Warning: This is experimental and a WIP, and a culmination of several projects that have not been heavily tested
This is a small project working as a proof of concept to generate custom Pulumi resources on-the-fly from remote Kubernetes CRDs.
Important notes:
- Due to nonara/ts-patch#153, the most recent version of node this works on seems to be 21.7.3
- This is inherently not the safest of things to use. Loading resource definitions essentially unchecked from remote URLs is not in any way secure
- I give no promises of stability or support
Pulumi is cool, but its community isn't huge. It's unlikely you'll find someone who has both created a component to manage the Custom Resource Definition you want to install and has open sourced it. But, you can easily define an instance of a CustomResource and/or extend it with your own types, problem solved.
That's slightly more effort than I feel like putting in, though.
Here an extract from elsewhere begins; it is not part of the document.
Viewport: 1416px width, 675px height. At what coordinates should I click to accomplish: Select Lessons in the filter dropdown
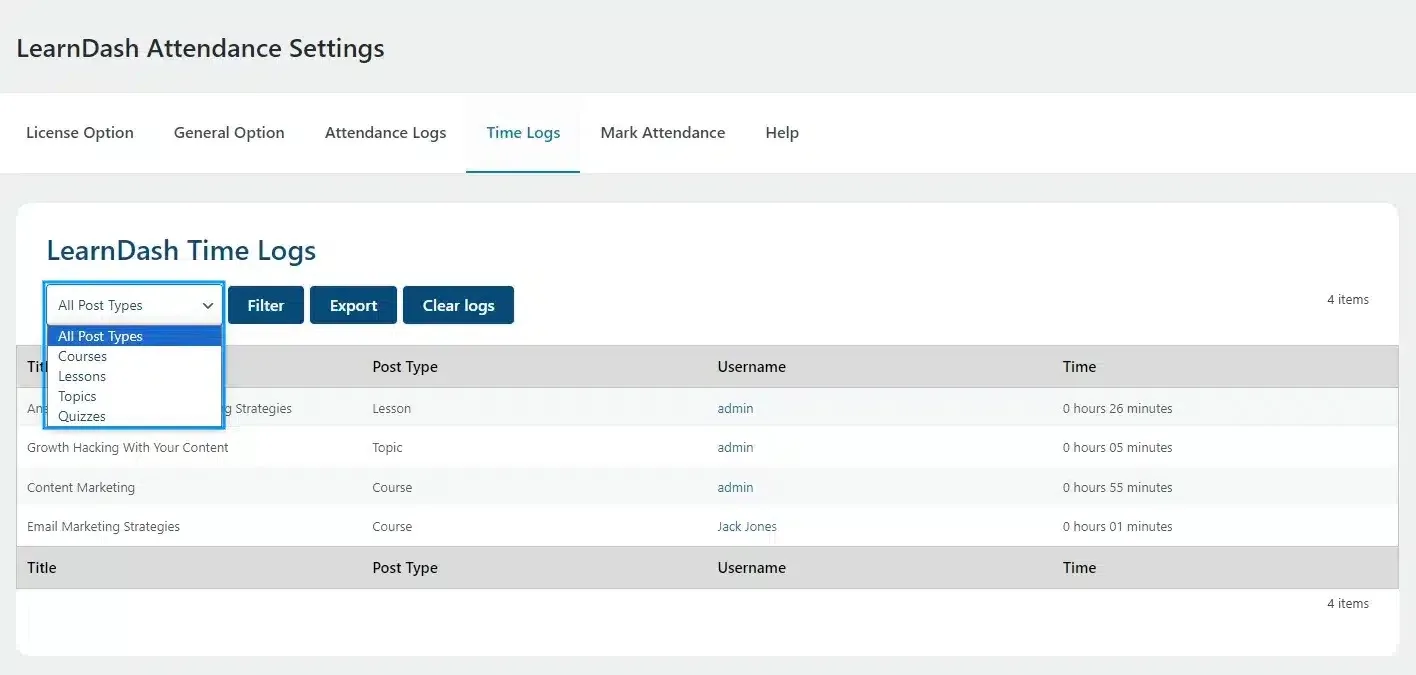click(81, 376)
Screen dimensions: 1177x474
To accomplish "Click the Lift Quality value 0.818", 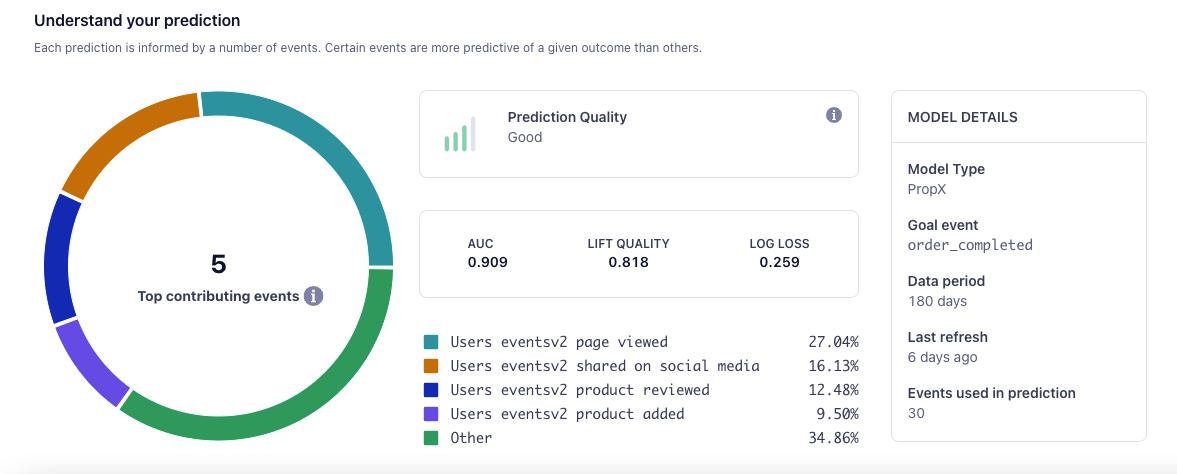I will pyautogui.click(x=628, y=263).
I don't particularly want to define a bunch of custom resources by hand just to get decent type-checking, especially for the swaths of potential CRDs I'll want to install. Since CRDs are essentially OpenAPI documents, we should be able to generate them fairly easily.
First up, let's set this up how you're meant to do it - Generate the code and release it as a versioned package. With tools like yaacov/crdtoapi, dsherret/ts-morph and a simple template based on Pulumi/Kubernetes CustomResource, we can generate a resource representing each resource defined in the CRDs, and simply have CI build and push it as a package.
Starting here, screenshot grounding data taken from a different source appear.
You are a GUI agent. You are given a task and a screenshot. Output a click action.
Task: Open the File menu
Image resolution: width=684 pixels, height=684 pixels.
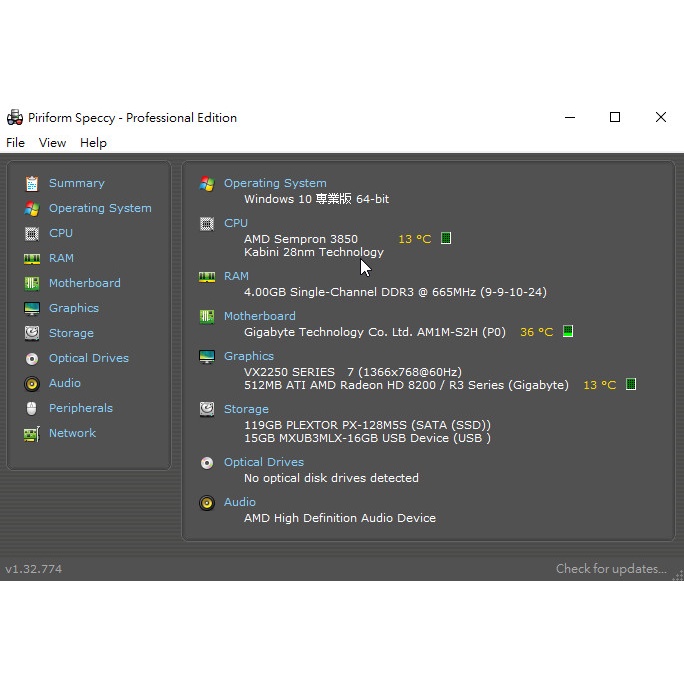point(15,143)
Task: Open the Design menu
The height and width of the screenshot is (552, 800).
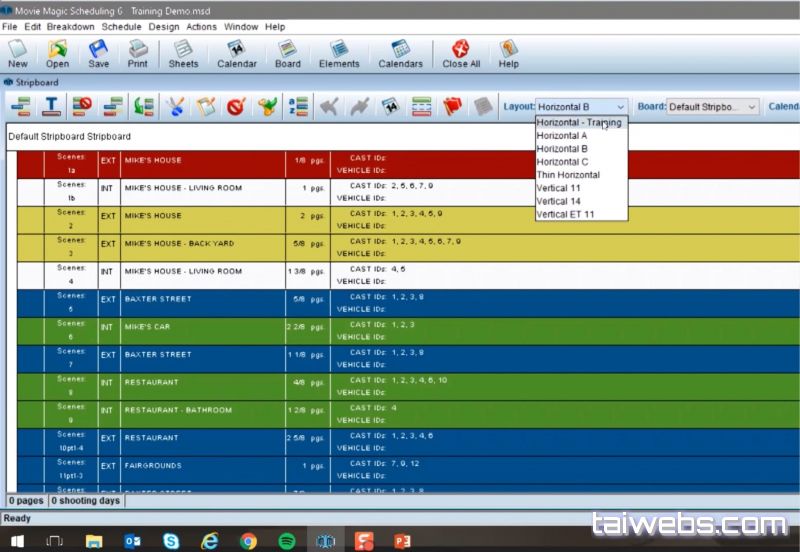Action: click(x=163, y=27)
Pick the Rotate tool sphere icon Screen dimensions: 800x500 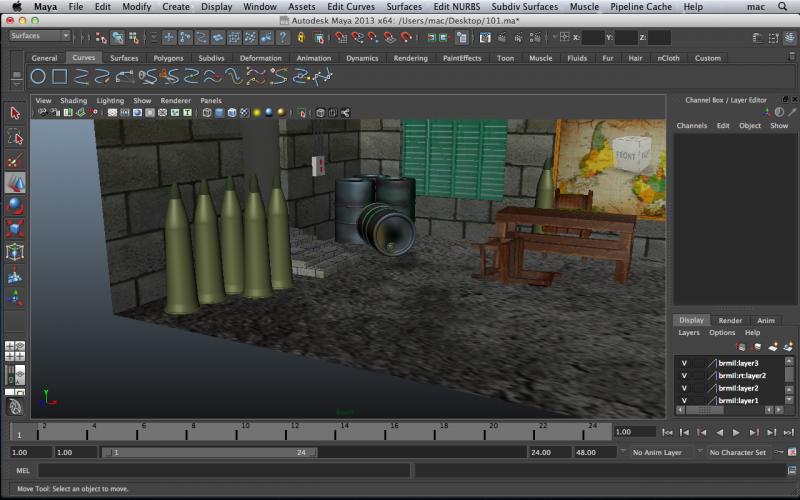click(x=15, y=206)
Job done, right? For most people, yes! At this point you've got a package that you can simply add CRDs to and then the next version of the package will contain resources you can import. Most of the time, this is enough.
But then I thought, "But wait, I'm immensely lazy and don't want to deal with updating my package just to add a new set of CRDs, I just want them generated on-the-fly by putting a link to the YAML in my code"
There's been a lot of discussions over the years about how the Node ecosystem could handle remote packages, and some of the other JS-ish runtimes have adopted it (eg Deno).
Node itself has limited and experimental support for remote imports. This gave me an idea like this:
const aLinkToACRD = "https://github.com/kedacore/keda/releases/download/v2.15.1/keda-2.15.1-crds.yaml"
const { resources } = await import(`https://an-api-that-converts-yaml-to-js/${aLinkToACRD}`)
Theoretically, if we simply modified the automation we built in part 1 and turned it into an API that could do it on-the-fly, that might actually work. In fact, there are several CDNs like esm.sh and SkyPack that already do this.
Unfortunately, before I got too deep into building that I realised that the main reason I'm doing this is for maximum Developer Experience, and realistically this is only applicable to raw JS. It has very little chance of working with TypeScript, and even less if you want type hinting in IDE's like VSCode. CDN's, such as those linked above, generally only work with runtimes like Deno and are very frontend-focused. Although esm.sh
does have a VSCode plugin that should allow it to work, it very much doesn't seem to be designed for this use-case.
TypeScript at the moment does not support remote loading, so we have to get a bit... creative.
ts-node allows you to run TS files directly, without a pesky compilation step, and has been a mainstay in my projects since I started writing TypeScript. Additionally, it has functionality allowing you to replace the tsc compiler, and supports plugins that allow you to change the behaviour of the compiler on-the-fly.
When you start researching custom compilers for TS, you're likely to come across ts-patch, a very powerful TS compiler that exposes access to TypeScripts 'Transformer' API. This allows us to hook into the compiler at essentially any point, produce whatever we want, and trick TypeScript into believing it was there the whole time.
The incredibly cool thing about this is it even works with VSCode, because it's possible to configure the typescript.tsdk
config setting to make VSCode use our patched TypeScript under the hood. This means we can transform our code and have all our tooling (theoretically) work with it.
(Sidenote: Why didn't I use one of the other TS runtimes that support this, like Deno? I dunno. I wanted to learn more about the TS compiler API and this sounded like fun)
An immediate blocker I hit was nonara/ts-patch#153 - transformers in ts-patch w/ ESM don't seem to work in Node 22 and above, currently. This limits us to 21.7.3
for the time being, and I went with the current LTS 20.17.0
for a chance at this working for more than a week.
At this point I got stuck trying to get the ts-morph program transformer to work. I'll continue it at some point to hopefully get the PoC. The advice given by the developer of ts-patch is very correct in that this is basically no-mans land.